The conflict in Northern Ireland was not ended by the victory of one side or the other. It was a messy, brutal and dirty affair which involved the infliction of a lot of suffering.

No system is going to be able to address every need, but victims and their families do need some means of providing closure to their loss. A process modelled on the South African Truth and Commission might help. Sadly we’ve been unable to negotiate something similar for ourselves.

As well as an inability to agree on how victims are defined we’ve also been hampered by the British government’s reluctance to have its own record examined, especially regarding collusion with armed gangs and the withholding of intelligence which might have saved lives.

In addition vested interests combine to ensure the survival of sectarian division in education, despite a wealth of evidence that this contributes to broader communal division.

Relations between the two main parties are, to say the least, strained, with the Executive and Assembly seemingly either collapsed or when not, at high risk of failure.

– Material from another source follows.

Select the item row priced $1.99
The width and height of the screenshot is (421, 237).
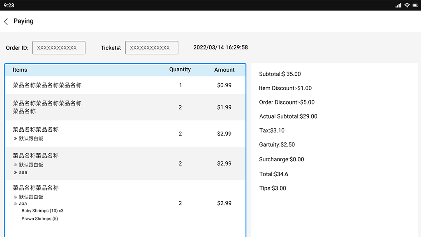[125, 107]
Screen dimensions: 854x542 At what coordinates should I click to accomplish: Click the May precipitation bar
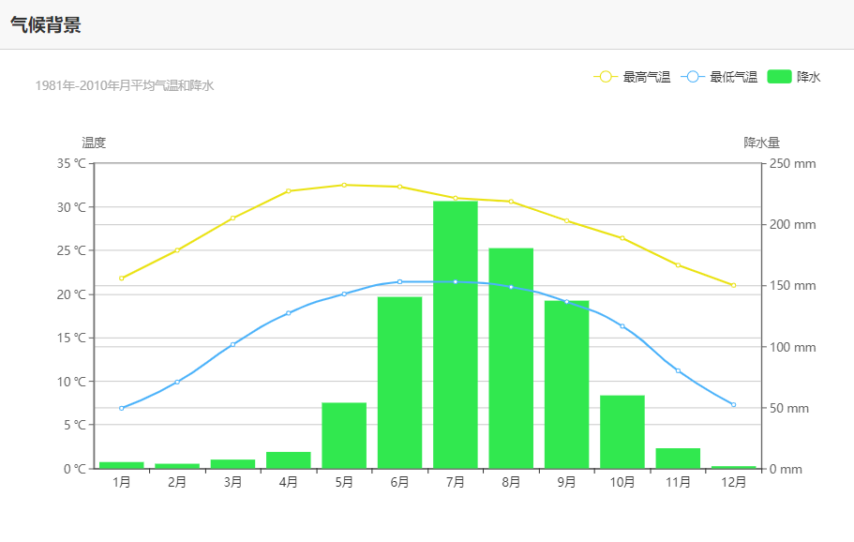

Consequently multi-year budgeting is not an option long term planning impossible and the very future of key institutions in doubt.

Far from rejoicing at the restoration of accountable democracy, the faltering progress at Stormont and its failure to favourably impact the population has led to a crisis in confidence in politics and politicians.

Just as significant has been the collective failure of all British governments since 1998 to do enough to alleviate poverty in Northern Ireland, especially in those areas most impacted by conflict.

Far too many people are no better off now than they were when the Troubles were raging, social mobility has worsened too, making dire economic conditions a trap from which, for far too many there can be no escape.

Plenty have enjoyed a peace dividend, but they tend to be people who do not live in those areas which were most affected by violence.

And without the prospect of a better life, even the realistic hope of one, it can’t be a great surprise that paramilitary gangs still have influence in areas of deprivation.

So yes, it is great that Biden plans a visit, and the anniversary should be marked. But what is more important than a load of politicians jetting in for an orgy of self-praise and back-slapping would be some quiet reflection on what went right and wrong and what needs to be addressed if we are to build from here.

Most important of all would be a mutual recognition that it will take time and money, and a lot of attention from responsible people, not a party every now and then for the great and the good interspersed with years of neglect. Leaders in Westminster as well as Ireland can never again allow themselves to take their eyes off the ball.